Are these thoughts valid or invalid, and why?

https://old.reddit.com/r/geopolitics/comments/1drhxxh/john_mearsheimers_take_on_the_russoukrainian_war/

4 Comments

  1. Ok_Gear_7448 on

    He’s not wrong in that Russia is acting as it is because of NATO expansion.

    That’s a fact.

    Russia however is solely responsible for choosing to use the brute force tactic of invasion, AKA why its former puppets and territories want to join NATO.

  2. Does Mearsheimer hazard an analysis on *why* the West thought this expansion was necessary? According to his own theory, *something* must have caused it.

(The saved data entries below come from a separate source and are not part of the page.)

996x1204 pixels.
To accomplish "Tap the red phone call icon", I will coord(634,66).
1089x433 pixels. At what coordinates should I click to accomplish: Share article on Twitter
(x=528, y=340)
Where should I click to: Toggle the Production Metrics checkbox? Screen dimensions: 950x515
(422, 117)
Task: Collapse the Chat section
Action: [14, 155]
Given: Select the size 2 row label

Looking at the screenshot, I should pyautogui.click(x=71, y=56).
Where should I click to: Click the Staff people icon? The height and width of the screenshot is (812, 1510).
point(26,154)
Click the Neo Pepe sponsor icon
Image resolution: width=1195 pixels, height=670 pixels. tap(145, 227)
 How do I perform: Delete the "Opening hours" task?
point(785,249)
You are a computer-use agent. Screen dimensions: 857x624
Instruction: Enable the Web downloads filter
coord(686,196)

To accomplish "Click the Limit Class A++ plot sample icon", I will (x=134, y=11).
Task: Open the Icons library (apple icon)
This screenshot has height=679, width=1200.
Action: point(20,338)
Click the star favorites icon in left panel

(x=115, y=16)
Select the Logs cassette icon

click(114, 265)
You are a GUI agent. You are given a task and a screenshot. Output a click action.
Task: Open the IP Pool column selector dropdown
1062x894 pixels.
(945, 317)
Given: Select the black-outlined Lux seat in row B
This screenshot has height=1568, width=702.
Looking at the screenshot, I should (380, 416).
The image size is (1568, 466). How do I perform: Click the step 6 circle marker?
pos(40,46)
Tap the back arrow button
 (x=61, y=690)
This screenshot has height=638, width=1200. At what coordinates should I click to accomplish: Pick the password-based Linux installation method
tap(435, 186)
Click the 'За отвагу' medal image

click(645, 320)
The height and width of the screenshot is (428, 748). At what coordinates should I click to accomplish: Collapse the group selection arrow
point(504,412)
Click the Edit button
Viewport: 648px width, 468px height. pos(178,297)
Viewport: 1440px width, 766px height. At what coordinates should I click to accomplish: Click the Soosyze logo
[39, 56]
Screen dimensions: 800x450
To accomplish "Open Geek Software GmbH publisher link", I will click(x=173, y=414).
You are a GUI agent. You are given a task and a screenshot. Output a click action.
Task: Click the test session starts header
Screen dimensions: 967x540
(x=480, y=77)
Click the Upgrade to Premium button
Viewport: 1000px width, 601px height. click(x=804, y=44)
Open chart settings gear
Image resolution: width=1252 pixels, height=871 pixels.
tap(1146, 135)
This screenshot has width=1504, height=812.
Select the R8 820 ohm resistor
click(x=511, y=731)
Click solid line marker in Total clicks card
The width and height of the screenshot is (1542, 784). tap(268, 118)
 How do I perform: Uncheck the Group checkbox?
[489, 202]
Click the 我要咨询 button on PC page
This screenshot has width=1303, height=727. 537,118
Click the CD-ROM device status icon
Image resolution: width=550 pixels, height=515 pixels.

    Could it possibly be something to do with the fact that Russia is not, in fact, a rational actor while it has Putin at the helm? Perhaps the whole Causcus mess? Dreams of old empire are not exactly rational.

  3. Major_Wayland on

    Mearsheimer usually argues that China is the biggest threat and the highest priority and that it is better to let Ukraine fall back into Russia’s sphere of influence, and then use more or less loyal Russia to crush China, than to push Russia and China into a joint alliance and thus massively strengthen China against the rather insignificant gains in the form of Ukraine.

  4. The kind of gaslit someone has to be to think that extending what’s practically a security guarantee could provoke someone to cause a war, unless that someone was planning or wanting the option to attack it at a later time.

    Someone needs to ask him, if Putin publicly announces he wants to annex the entirety of Ukraine, should NATO directly respond to that, or lie down and pretend to enjoy for “peace”.